Nachrichten aus der Pfarrei

Wichtige Informationen unserer Pfarrei zur Corona-Krise

  • Aktuelle Hinweise und Anweisungen zum Gottesdienstbesuch werden auf der Homepage und in der Gottesdienstordnung veröffentlicht.
  • Bitte in das Pfarrbüro nur in dringenden Fällen und nach telefonischer Vereinbarung kommen. Bitte erledigen Sie alle Anfragen vorzugsweise telefonisch oder per E-Mail.
  • Das Jugendheim bleibt auf absehbare Zeit geschlossen.
  • Bitte informieren Sie sich stets aktuell auf unserer Homepage www.pfarrei-roth.de (siehe insbesondere die jeweilige Gottesdienstordnung).
  • Teilweise Übertragung von Gottesdiensten in einem Livestream: Link zum Livestream Angebot.

Patroziniumsfest

Seit 1899 kann die Katholische Pfarrkirche Roth am 15. August ihr Patroziniumsfest feiern. Die Kirche wurde am 13.11.1898 der „Aufnahme Mariä in den Himmel“ geweiht und war bis zur Erhebung zur Pfarrei im Jahre 1911 als expositive Kirche geführt. So wurde am Patroziniumstag vergangenen Samstag 15. August von Pfarrer i.R. Willibald Brems ein feierlicher Gottesdienst mit Weihrauch zelebriert, zu dem der Corona Zeit entsprechend viele Gläubigen zur Mitfeier gekommen sind. Die Messe wurde von kräftigen Patrozinium2020Orgelklang durch Harald Berthel und festen Mitsingen der Gläubigen begleitet. Zwei Höhepunkte gestaltete Brigitte Berthel durch ihren Sologesang. von “AVE Maria“ von Franz Schubert und dem „AVE VERUM CORPUS“ von Sir. Edward William Elgar der von 185-1934 lebte. In seiner Predigt sprach Pfarrer Willibald Brems, dass das Fest Mariä Aufnahme in den Himmel das älteste Marienfest überhaupt ist. Oft genug müssen wir uns mit dem Tod befassen, aber am Hochfest der Muttergottes schauen wir auf dieses Thema mit ganz anderen Augen. Der Tod ist nicht das Letzte. Im Tod geschieht Verwandlung. Es ist der Übergang vom Leben zum Leben, von der Erde zum Himmel. Zur Kommunion spielte Harald Berthel das Instrumentalstück „Solvegs Lied“ von Grieg Edvard. Die Kräuterweihe, am Ende des Gottesdienstes geht schon auf über tausend Jahren zurück. Es ist Brauch, dass an diesem Tag Heilkräuter zum Gottesdienst zur Segnung mitgebracht werden. Die Heilkraft der Kräuter soll durch die Fürbitte der Kirche dem ganzen Menschen zum Heil dienen. Die Blumen bringen die Schönheit der Schöpfung mit in den Gottesdienst. So segnete Pfarrer Brems zum Schluss der Messfeier die vielen Kräuterbüschel der Gläubigen. Mit dem Marienlied „Gegrüßet seist du Königin“ endete der feierliche Gottesdienst.
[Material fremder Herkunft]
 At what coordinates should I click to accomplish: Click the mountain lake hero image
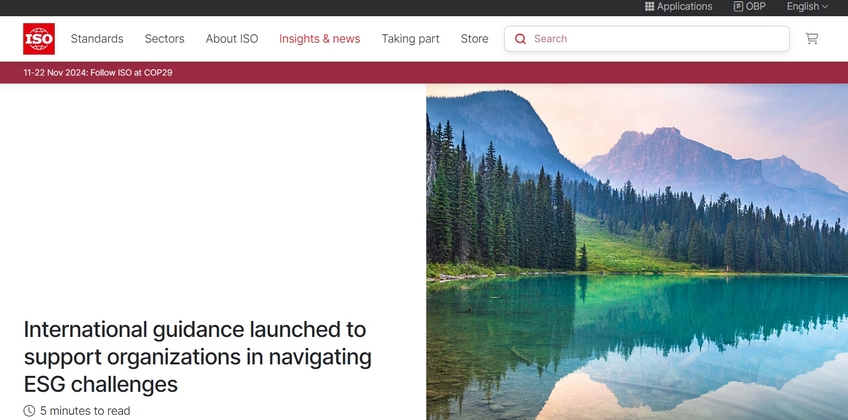(636, 251)

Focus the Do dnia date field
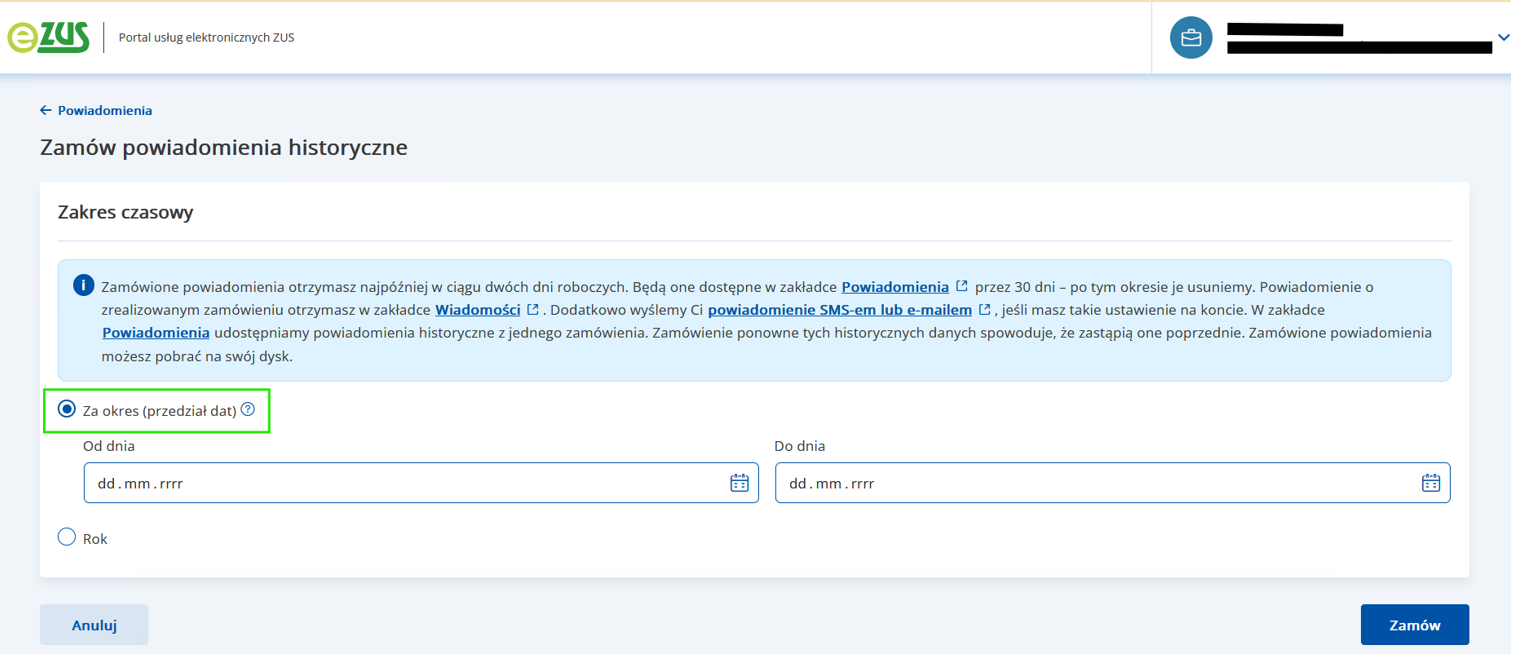point(1090,483)
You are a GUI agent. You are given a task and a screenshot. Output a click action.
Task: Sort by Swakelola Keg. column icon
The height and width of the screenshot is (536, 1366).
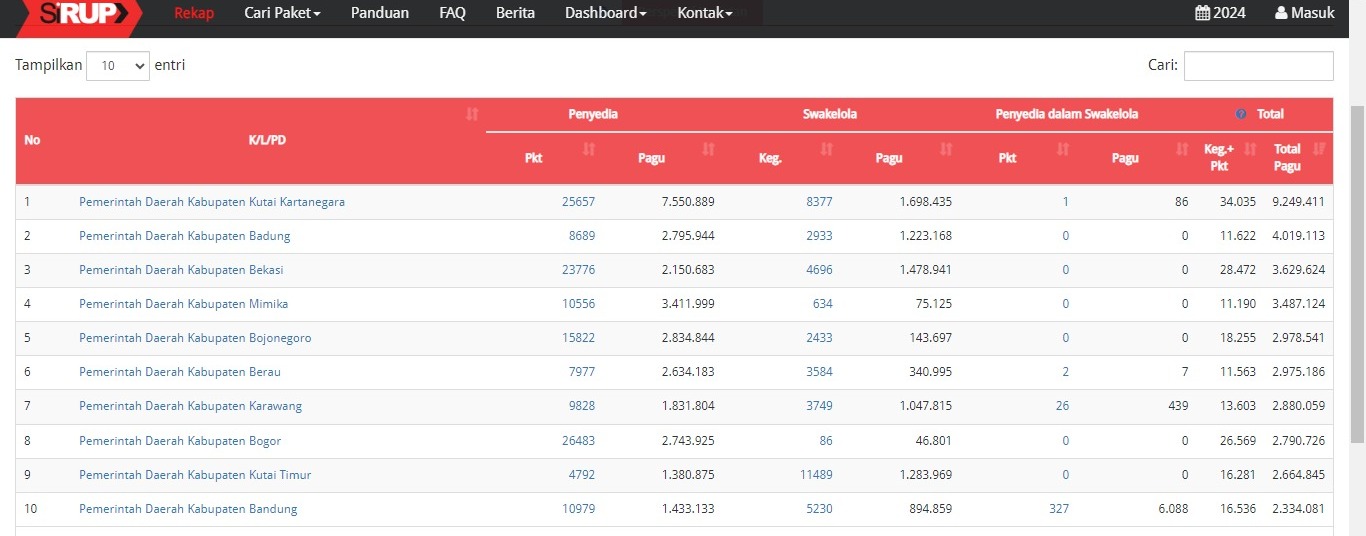click(x=826, y=149)
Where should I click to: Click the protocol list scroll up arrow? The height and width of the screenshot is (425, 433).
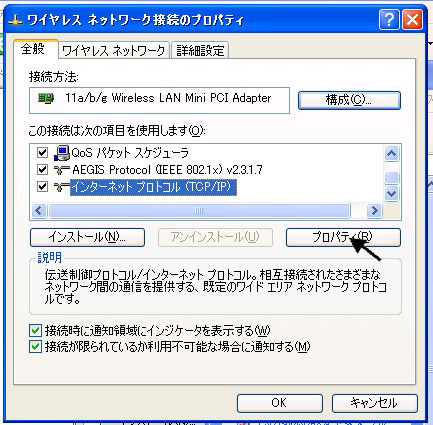pyautogui.click(x=391, y=154)
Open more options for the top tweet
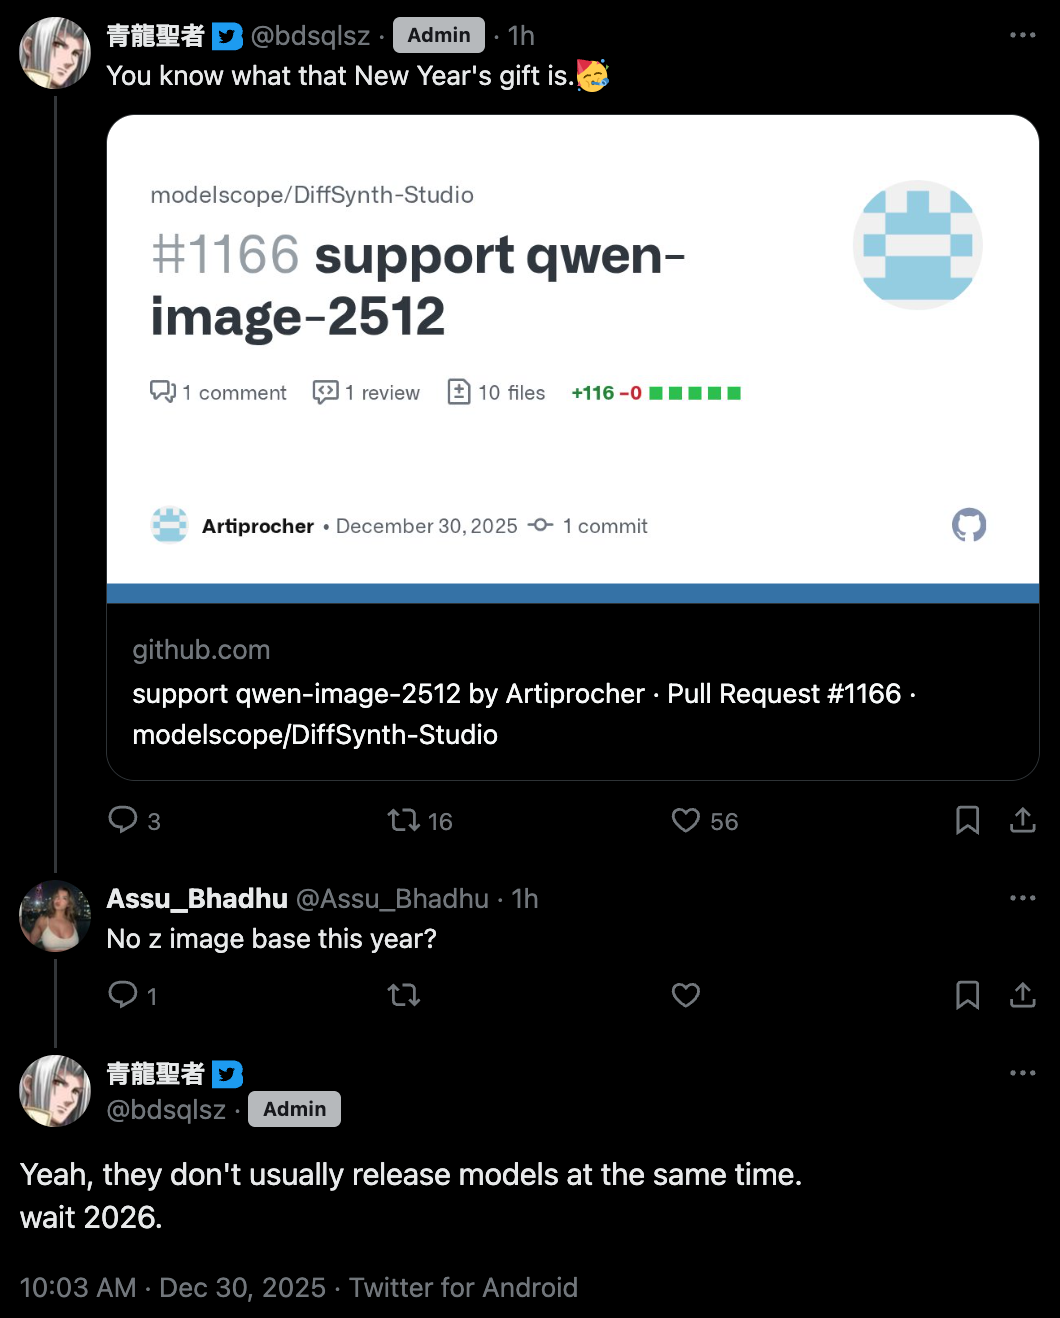Image resolution: width=1060 pixels, height=1318 pixels. coord(1022,35)
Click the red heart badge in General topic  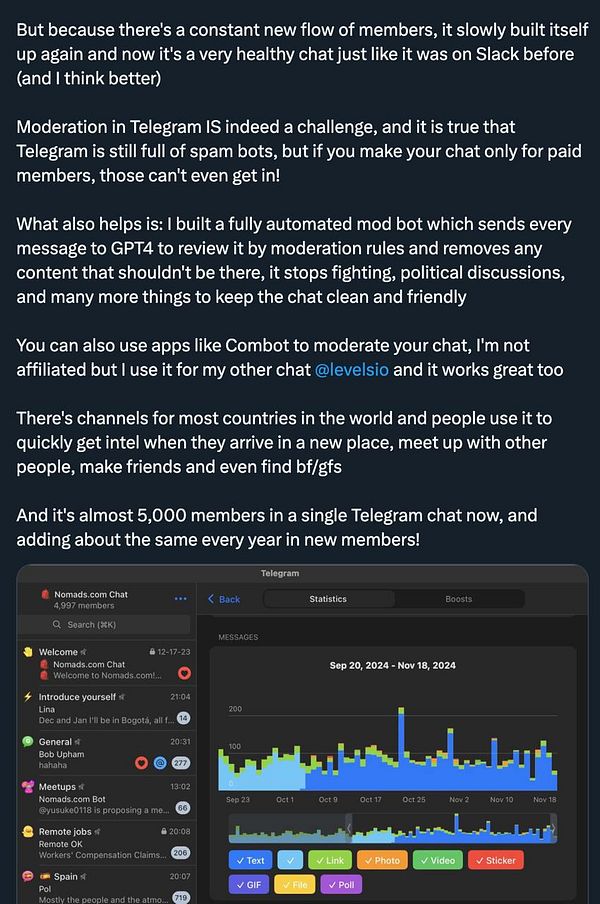141,763
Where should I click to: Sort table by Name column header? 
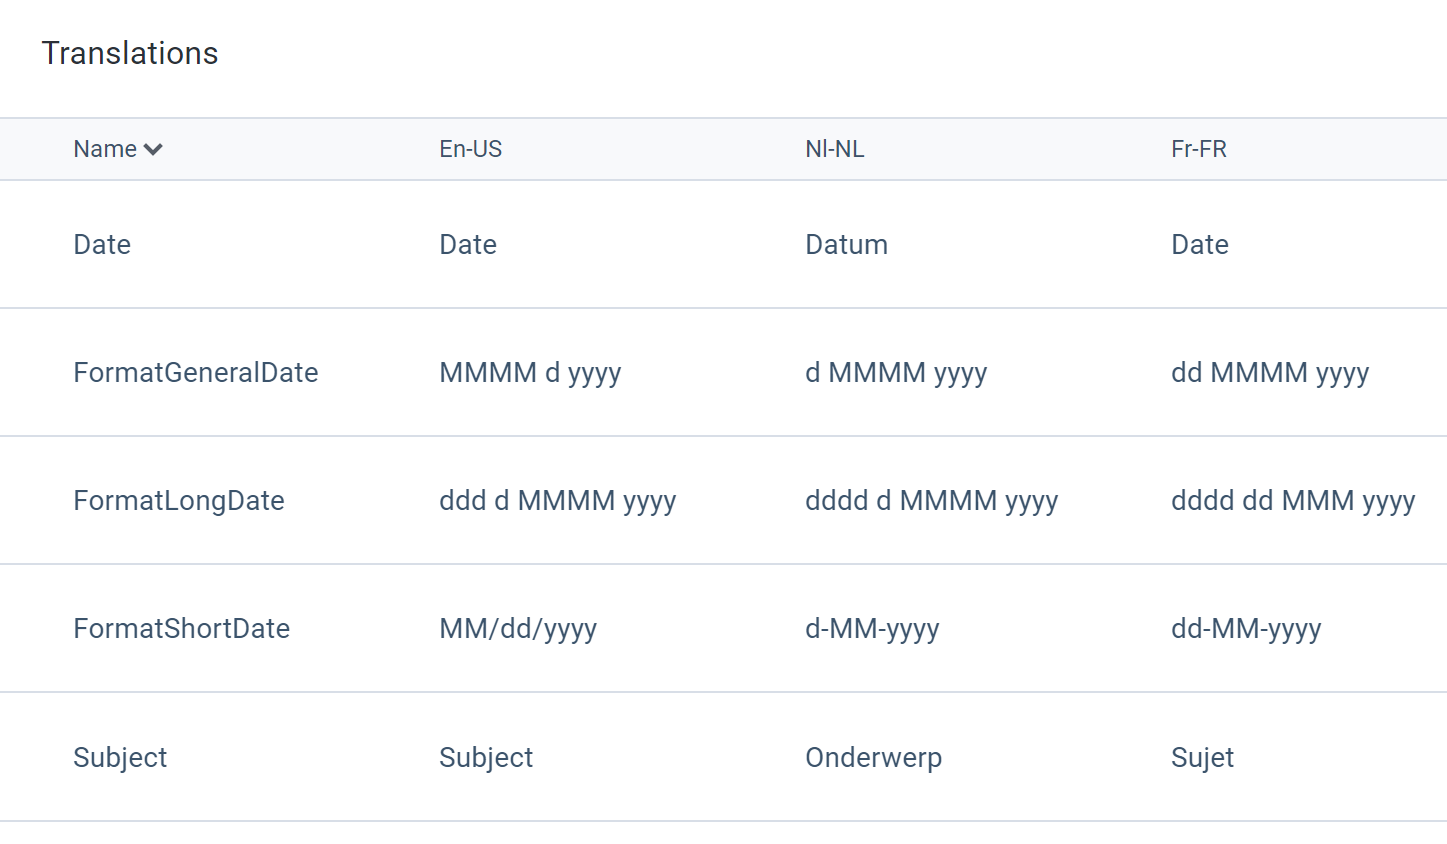click(x=105, y=149)
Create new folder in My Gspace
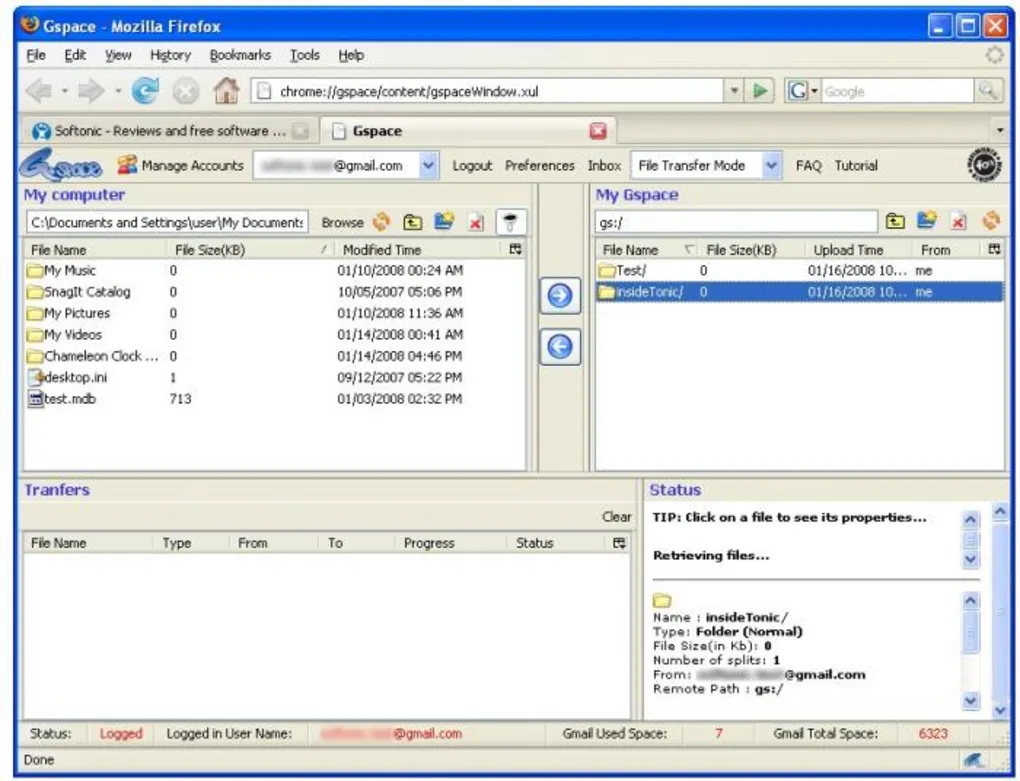Image resolution: width=1020 pixels, height=781 pixels. [926, 221]
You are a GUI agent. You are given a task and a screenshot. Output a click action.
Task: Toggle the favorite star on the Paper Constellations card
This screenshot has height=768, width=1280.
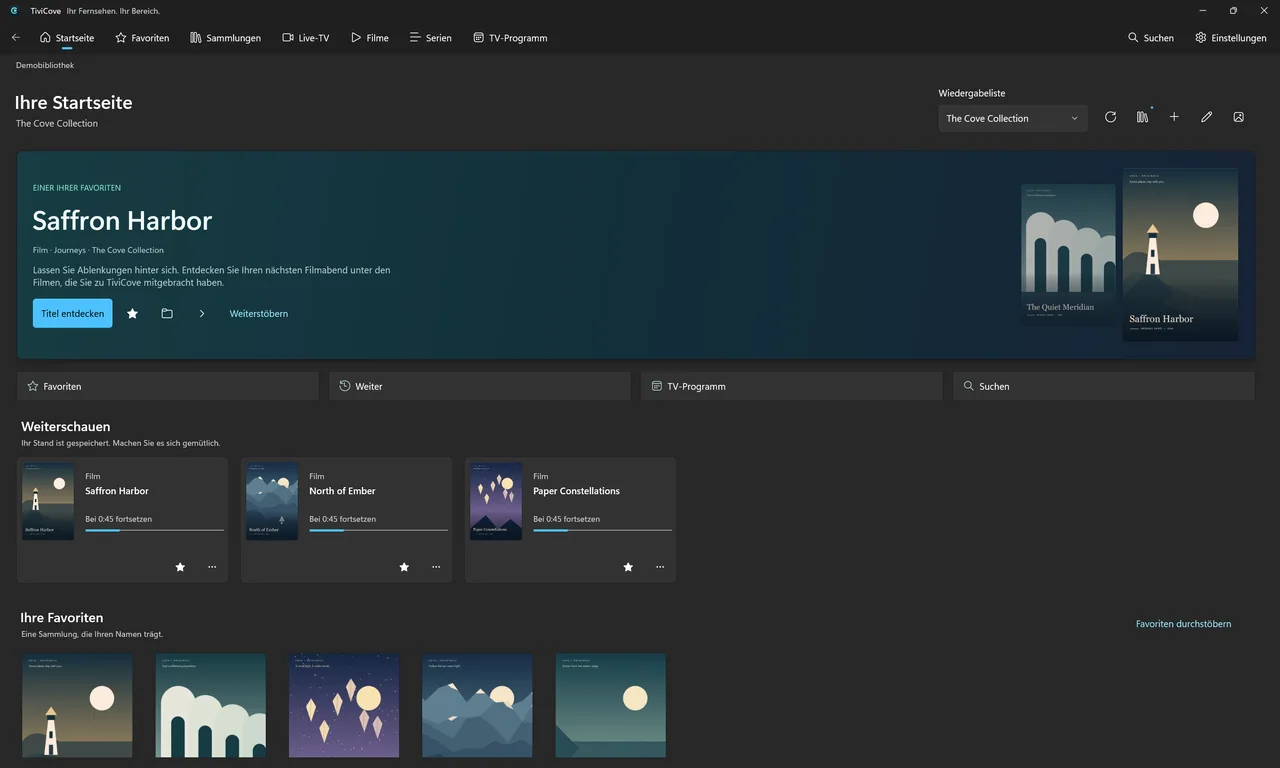click(x=628, y=567)
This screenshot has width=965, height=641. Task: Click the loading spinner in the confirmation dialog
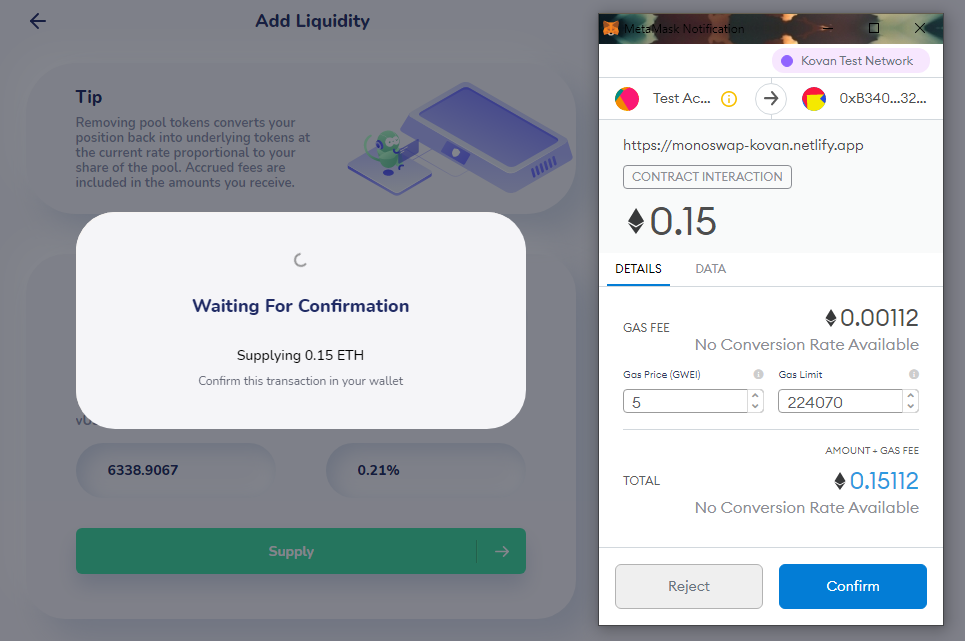(x=300, y=258)
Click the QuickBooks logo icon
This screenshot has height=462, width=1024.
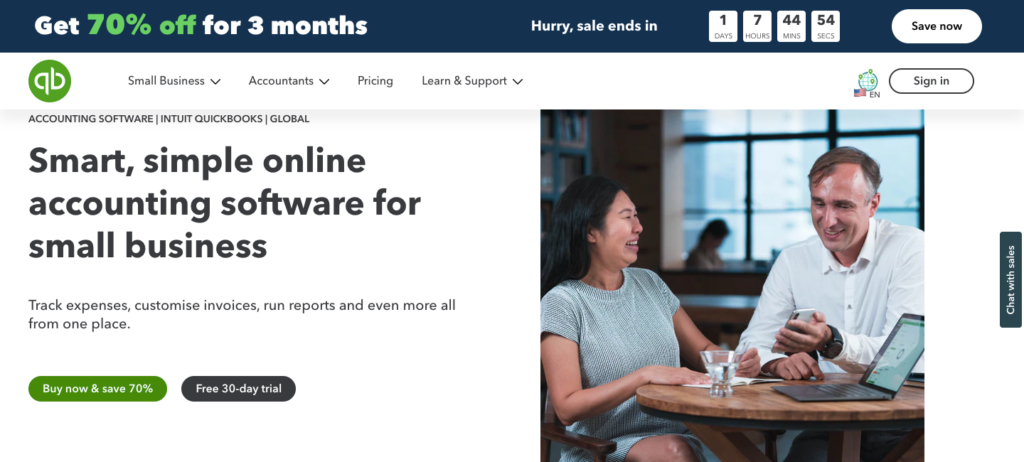coord(50,81)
Zur Geschichte des Gotteshauses. Die Pfarrkirche der Katholiken von Roth wurde durch den Erweiterungsbau von 1966 vergrößert, da die Katholikenzahl stark anstieg. Damit verbunden war die gesamte Umgestaltung des Innenraumes. Der Altarraum wurde nun vor der Nordwand positioniert, der ehemaliger Chorraum wurde zum Haupteingang. Die Empore war zum neuen Standort der Orgel geworden. 1998 bei der Sanierung bekam die Nordwand hinter dem Altar ein gotischer Bogen. 2007 beschädigte der Sturm Kyrill das Kirchendach, und eindringendes Wasser machte die Orgel unbespielbar. Da kam der Gedanke auf eine neue Orgel anzuschaffen, die ihren neuen Standort an der Westseite bekamm. Durch die Entfernung der alten Empore konnte eine Werktagskapelle errichtet werden. Hier fand der Marienaltar, der 1875 von der katholischen Kirche Rednitzhembach erworben wurde, seinen Platz. Der gotische Altar wird ebenso wie der Kreuzaltar um 1500 Dadiert. Dieser gesamte Umbau einschließlich der neuen Orgel wurde 2012 fertiggestellt.